Activity »
Could each record be written out again exactly as it stands?

Data section »
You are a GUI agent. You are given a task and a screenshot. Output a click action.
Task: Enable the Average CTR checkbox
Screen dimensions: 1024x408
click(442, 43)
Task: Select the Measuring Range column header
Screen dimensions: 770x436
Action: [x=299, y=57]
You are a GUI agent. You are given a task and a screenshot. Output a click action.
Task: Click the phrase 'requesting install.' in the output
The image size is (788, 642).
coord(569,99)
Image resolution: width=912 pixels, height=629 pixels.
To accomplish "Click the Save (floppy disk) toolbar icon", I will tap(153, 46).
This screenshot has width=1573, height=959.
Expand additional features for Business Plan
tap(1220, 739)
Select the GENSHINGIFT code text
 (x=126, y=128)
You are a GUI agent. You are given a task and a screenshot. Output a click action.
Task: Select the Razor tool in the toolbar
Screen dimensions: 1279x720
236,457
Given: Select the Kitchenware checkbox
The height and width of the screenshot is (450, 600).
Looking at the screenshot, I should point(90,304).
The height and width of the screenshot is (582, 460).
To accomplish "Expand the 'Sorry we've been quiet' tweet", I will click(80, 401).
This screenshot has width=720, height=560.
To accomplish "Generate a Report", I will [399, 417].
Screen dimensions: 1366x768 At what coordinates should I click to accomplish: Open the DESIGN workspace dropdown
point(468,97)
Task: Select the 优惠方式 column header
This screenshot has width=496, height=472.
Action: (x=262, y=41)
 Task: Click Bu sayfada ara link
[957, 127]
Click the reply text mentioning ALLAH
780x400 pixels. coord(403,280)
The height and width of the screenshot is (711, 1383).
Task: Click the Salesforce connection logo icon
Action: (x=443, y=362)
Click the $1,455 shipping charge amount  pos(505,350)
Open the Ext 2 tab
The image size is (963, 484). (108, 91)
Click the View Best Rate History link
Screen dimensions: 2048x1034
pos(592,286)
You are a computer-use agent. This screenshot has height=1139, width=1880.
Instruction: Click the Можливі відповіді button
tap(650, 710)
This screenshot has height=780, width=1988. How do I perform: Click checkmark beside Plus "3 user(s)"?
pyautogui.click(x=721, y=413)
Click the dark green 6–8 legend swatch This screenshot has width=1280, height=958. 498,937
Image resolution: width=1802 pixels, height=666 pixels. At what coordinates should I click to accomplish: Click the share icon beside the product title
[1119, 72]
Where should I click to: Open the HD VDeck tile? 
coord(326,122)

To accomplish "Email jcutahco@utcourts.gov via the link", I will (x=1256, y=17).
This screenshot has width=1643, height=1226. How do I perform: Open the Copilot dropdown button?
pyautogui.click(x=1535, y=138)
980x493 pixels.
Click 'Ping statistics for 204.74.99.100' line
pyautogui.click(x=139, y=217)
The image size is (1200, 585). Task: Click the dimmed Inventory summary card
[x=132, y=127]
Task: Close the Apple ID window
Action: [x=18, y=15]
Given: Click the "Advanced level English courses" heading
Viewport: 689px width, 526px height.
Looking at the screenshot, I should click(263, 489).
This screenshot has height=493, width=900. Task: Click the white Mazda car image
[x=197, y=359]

Expected answer »
You are a GUI agent. You are given a task and a screenshot. Output a click action.
Task: Enable the Average CTR checkbox
Screen dimensions: 1024x408
click(442, 43)
Task: Select the Measuring Range column header
Screen dimensions: 770x436
Action: [x=299, y=57]
You are a GUI agent. You are given a task and a screenshot. Output a click action.
Task: Click the phrase 'requesting install.' in the output
The image size is (788, 642).
coord(569,99)
Image resolution: width=912 pixels, height=629 pixels.
To accomplish "Click the Save (floppy disk) toolbar icon", I will tap(153, 46).
This screenshot has width=1573, height=959.
Expand additional features for Business Plan
tap(1220, 739)
Select the GENSHINGIFT code text
 (x=126, y=128)
You are a GUI agent. You are given a task and a screenshot. Output a click action.
Task: Select the Razor tool in the toolbar
Screen dimensions: 1279x720
236,457
Given: Select the Kitchenware checkbox
The height and width of the screenshot is (450, 600).
Looking at the screenshot, I should point(90,304).
The height and width of the screenshot is (582, 460).
To accomplish "Expand the 'Sorry we've been quiet' tweet", I will click(80, 401).
This screenshot has width=720, height=560.
To accomplish "Generate a Report", I will [399, 417].
Screen dimensions: 1366x768 At what coordinates should I click to accomplish: Open the DESIGN workspace dropdown
point(468,97)
Task: Select the 优惠方式 column header
This screenshot has width=496, height=472.
Action: (x=262, y=41)
 Task: Click Bu sayfada ara link
[957, 127]
Click the reply text mentioning ALLAH
780x400 pixels. coord(403,280)
The height and width of the screenshot is (711, 1383).
Task: Click the Salesforce connection logo icon
Action: (x=443, y=362)
Click the $1,455 shipping charge amount  pos(505,350)
Open the Ext 2 tab
The image size is (963, 484). (108, 91)
Click the View Best Rate History link
Screen dimensions: 2048x1034
pos(592,286)
You are a computer-use agent. This screenshot has height=1139, width=1880.
Instruction: Click the Можливі відповіді button
tap(650, 710)
This screenshot has height=780, width=1988. How do I perform: Click checkmark beside Plus "3 user(s)"?
pyautogui.click(x=721, y=413)
Click the dark green 6–8 legend swatch This screenshot has width=1280, height=958. 498,937
Image resolution: width=1802 pixels, height=666 pixels. At what coordinates should I click to accomplish: Click the share icon beside the product title
[1119, 72]
Where should I click to: Open the HD VDeck tile? 
coord(326,122)

To accomplish "Email jcutahco@utcourts.gov via the link", I will (x=1256, y=17).
This screenshot has width=1643, height=1226. How do I perform: Open the Copilot dropdown button?
pyautogui.click(x=1535, y=138)
980x493 pixels.
Click 'Ping statistics for 204.74.99.100' line
pyautogui.click(x=139, y=217)
The image size is (1200, 585). Task: Click the dimmed Inventory summary card
[x=132, y=127]
Task: Close the Apple ID window
Action: [x=18, y=15]
Given: Click the "Advanced level English courses" heading
Viewport: 689px width, 526px height.
Looking at the screenshot, I should click(263, 489).
This screenshot has height=493, width=900. Task: Click the white Mazda car image
[x=197, y=359]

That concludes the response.